In turn, customers have responded very well to the welcoming atmosphere in shops where staff know the specific demographic and preferences of their customer base in each individual store, providing the team “a real foundation of that knowledge”.
He explained that while a data set might provide a fairly uniform snapshot of its London customers, even within each area there were a mix of different nationalities and demographics. “For example, if you look to Hampstead, you’ve got lots of Italians and French people and lots of families, whereas in Knightsbridge, you’ve got nationalities with a different profile and lots of embassies. And just down the road in Elizabeth Street, Belgravia, you’ve got more UK, European and American residents there, so that all comes into it,” he said.
Integration and enthusiasm
Meanwhile the integration of wholesale wine business Haywood Bros, which Jeroboams acquired in August, has gone “very well”, Tipping said, pointing to the similar cultures between the two businesses, the high level of overlap in terms of clients, as well as the enthusiastic team at Haywood’s.
“They’ve been so on board and enthused by it – and the company was really well run,” he added.
The acquisition, which strengthened Jeroboams’ national trade presences and added more than 80 producers to its portfolio, followed Jeroboam’s buying Davy & Co’s in-bond wine storage, broking and en primeur service in November 2024.
“We’ve already seen that the clients that have come with Haywards are buying Jeroboams’ wines, and Jeroboams’ clients are already buying some of those Hayward wines,” Tipping noted.
Partner Content
The business is “very much looking to support the regional specialists supplying other independents” and being independent and family-owned company “we understand what makes them tick”.
Due to the size and scope of the firm allows it to “pick and choose very carefully who [Jeroboams] is selling to, and respect who Hayward is selling to, and giving geographic exclusivity on anything that we’re selling them, so we’re not going to sell it to the next person down the road to them,” he said. “It’s giving them a chance to sell these wines.”
Range refinement
Tipping doesn’t rule out further refinement to the range but points to the work already done in the last year to review its fine wine offering in its shops, not only in reviewing the range, but also how the wines were priced.
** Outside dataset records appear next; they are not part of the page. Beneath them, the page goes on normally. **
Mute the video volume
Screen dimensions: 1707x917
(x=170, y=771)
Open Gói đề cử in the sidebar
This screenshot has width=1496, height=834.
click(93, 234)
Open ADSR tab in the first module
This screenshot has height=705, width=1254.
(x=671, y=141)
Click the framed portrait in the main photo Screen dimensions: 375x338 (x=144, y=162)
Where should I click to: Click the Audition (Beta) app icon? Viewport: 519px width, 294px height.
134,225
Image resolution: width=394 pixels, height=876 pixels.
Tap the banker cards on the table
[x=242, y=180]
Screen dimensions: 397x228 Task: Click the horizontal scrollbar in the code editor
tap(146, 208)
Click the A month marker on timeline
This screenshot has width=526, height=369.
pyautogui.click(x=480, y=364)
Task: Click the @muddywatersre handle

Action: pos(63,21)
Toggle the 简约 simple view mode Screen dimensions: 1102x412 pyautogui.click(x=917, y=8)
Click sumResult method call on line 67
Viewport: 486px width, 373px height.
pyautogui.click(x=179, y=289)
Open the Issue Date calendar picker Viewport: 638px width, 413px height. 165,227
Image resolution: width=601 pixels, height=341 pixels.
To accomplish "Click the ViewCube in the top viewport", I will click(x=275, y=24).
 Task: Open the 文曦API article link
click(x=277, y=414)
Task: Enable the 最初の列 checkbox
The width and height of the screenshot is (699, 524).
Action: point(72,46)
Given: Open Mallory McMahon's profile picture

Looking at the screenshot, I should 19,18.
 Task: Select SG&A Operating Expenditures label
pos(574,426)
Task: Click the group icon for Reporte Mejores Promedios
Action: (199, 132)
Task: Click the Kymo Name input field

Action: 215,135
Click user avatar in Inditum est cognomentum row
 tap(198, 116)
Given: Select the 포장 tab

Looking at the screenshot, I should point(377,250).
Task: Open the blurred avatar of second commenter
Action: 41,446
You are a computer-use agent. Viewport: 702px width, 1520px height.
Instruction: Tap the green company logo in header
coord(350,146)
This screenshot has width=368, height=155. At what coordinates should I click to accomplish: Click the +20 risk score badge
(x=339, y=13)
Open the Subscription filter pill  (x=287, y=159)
“Looking at where the market was, we’ve made some changes – we actually brought down prices, and we have really invested in a core range of classic European and Bordeaux wines, but the results there have been really encouraging in terms of customers reacting very quickly to that,” he said.
He also pointed to the new range of grower Champagnes that was introduced last year which, “which have done amazingly well” over Christmas, picking up a double-digit share of the retailer’s Champagne category, “which is a huge success”.
The team have now embarked on the hectic Burgundy en primeur campaign, which combines pricing that haven’t gone up, fundamentally “very good wine” (the white in particular, Tipping notes) and tight supply, which is provoking great interest among its customers.
Natural ebb and flow
In terms of annual sales, Jeroboams turns over roughly £40 million a year (“it’s in the high 30s at the moment,” Tipping noted), with the trade business private sales and bricks and mortar historically contributing a third of sales each.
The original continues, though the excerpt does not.